─── Exercise inputs

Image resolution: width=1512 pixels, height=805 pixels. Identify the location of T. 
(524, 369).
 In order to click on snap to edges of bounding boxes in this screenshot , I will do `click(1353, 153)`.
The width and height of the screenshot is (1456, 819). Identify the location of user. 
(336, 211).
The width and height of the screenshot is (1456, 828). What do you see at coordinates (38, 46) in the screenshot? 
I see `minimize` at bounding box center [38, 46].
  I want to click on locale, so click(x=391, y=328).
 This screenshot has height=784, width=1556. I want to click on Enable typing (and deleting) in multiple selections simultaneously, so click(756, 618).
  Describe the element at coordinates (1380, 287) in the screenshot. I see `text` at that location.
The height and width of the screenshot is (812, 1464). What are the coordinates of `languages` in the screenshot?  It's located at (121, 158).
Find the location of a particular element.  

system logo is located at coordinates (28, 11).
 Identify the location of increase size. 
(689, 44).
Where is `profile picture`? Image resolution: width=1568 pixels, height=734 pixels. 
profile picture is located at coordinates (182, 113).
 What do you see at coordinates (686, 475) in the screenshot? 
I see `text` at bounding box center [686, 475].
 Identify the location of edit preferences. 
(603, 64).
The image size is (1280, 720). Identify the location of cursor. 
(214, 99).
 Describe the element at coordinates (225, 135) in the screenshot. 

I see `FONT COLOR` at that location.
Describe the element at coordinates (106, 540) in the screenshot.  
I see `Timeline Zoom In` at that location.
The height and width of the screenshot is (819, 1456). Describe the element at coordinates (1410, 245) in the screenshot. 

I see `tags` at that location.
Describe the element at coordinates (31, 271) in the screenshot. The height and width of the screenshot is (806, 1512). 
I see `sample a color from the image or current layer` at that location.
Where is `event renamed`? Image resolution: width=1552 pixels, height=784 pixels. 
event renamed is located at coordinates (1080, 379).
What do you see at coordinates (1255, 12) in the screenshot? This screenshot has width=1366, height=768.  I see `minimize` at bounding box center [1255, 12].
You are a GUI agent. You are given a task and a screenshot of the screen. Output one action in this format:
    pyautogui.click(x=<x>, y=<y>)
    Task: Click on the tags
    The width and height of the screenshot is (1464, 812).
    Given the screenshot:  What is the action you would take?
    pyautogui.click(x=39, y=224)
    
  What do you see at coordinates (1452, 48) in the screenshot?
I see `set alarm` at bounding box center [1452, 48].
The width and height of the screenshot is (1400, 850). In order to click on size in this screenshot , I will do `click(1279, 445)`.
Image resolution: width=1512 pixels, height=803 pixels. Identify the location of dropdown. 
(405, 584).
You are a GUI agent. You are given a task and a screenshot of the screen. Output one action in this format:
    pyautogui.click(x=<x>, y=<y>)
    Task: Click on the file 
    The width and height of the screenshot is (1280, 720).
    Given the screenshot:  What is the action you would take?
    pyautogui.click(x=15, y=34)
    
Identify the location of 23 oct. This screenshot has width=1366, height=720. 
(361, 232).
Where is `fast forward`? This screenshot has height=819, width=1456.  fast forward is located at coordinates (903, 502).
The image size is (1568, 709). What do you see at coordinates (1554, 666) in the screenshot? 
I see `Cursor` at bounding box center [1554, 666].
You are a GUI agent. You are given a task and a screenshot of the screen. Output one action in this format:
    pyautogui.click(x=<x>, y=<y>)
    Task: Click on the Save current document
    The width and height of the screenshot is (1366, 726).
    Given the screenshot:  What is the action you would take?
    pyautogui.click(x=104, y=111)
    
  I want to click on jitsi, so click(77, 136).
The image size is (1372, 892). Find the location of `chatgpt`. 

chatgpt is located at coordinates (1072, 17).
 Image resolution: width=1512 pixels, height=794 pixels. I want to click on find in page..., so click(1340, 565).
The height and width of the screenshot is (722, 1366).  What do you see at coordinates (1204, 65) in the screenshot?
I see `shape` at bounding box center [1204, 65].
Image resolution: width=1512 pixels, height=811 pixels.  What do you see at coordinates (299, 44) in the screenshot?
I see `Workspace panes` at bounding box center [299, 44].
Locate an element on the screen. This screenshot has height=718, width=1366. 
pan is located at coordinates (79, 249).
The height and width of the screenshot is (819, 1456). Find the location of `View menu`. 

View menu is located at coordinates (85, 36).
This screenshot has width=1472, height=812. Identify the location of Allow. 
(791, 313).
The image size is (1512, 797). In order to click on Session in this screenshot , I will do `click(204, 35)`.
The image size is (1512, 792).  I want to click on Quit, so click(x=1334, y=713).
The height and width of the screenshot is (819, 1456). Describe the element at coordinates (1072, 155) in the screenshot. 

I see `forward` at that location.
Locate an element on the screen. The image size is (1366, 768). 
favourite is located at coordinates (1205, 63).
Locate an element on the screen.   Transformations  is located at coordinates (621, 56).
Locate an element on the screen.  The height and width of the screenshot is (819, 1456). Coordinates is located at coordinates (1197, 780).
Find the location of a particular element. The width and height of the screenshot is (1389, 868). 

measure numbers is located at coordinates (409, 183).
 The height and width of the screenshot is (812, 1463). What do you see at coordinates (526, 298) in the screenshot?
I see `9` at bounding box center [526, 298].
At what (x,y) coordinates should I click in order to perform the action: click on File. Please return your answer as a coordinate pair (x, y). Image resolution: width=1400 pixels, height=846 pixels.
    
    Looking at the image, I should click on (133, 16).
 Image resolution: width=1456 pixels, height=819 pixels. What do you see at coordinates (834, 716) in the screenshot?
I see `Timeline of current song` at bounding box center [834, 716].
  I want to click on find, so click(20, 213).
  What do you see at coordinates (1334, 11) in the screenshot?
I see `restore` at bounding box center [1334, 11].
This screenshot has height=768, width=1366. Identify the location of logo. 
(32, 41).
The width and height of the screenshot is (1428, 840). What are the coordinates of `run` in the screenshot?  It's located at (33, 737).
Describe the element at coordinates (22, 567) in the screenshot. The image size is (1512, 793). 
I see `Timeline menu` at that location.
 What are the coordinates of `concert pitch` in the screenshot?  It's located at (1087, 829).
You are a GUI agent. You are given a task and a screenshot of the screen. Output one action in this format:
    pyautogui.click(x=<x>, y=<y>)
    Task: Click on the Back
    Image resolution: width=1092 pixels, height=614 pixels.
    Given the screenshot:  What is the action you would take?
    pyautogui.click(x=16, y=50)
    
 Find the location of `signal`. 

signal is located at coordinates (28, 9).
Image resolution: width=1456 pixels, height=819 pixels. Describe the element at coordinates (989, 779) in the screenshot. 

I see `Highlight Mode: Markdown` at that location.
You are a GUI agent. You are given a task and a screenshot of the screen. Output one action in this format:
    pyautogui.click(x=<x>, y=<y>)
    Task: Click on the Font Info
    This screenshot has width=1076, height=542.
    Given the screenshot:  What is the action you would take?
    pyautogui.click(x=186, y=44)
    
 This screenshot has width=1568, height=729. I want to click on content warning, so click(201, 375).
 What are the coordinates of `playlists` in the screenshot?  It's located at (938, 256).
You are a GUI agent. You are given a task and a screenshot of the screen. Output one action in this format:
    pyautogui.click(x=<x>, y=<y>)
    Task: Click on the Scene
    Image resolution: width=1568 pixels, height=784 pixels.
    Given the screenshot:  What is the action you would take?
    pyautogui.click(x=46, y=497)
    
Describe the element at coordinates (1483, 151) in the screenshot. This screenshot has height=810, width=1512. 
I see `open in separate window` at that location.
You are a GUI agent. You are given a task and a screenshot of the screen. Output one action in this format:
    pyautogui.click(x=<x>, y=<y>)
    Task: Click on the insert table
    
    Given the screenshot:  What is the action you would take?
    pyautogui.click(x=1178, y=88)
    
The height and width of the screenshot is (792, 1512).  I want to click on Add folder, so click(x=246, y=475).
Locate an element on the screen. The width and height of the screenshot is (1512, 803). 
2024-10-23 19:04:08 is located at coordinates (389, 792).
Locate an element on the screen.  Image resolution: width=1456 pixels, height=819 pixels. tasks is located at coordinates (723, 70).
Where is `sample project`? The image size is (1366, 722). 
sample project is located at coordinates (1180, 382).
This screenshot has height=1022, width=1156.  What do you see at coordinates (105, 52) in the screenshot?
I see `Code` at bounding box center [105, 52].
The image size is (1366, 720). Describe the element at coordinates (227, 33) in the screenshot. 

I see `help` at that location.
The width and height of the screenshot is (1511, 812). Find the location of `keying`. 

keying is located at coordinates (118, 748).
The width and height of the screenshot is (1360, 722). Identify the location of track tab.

──────

**Instructions for the task**
Please collect every line in the records above that contains the string "renamed". Treat uppercase and lowercase as different.

**Finished task**
Where is `event renamed`? Image resolution: width=1552 pixels, height=784 pixels. 
event renamed is located at coordinates (1080, 379).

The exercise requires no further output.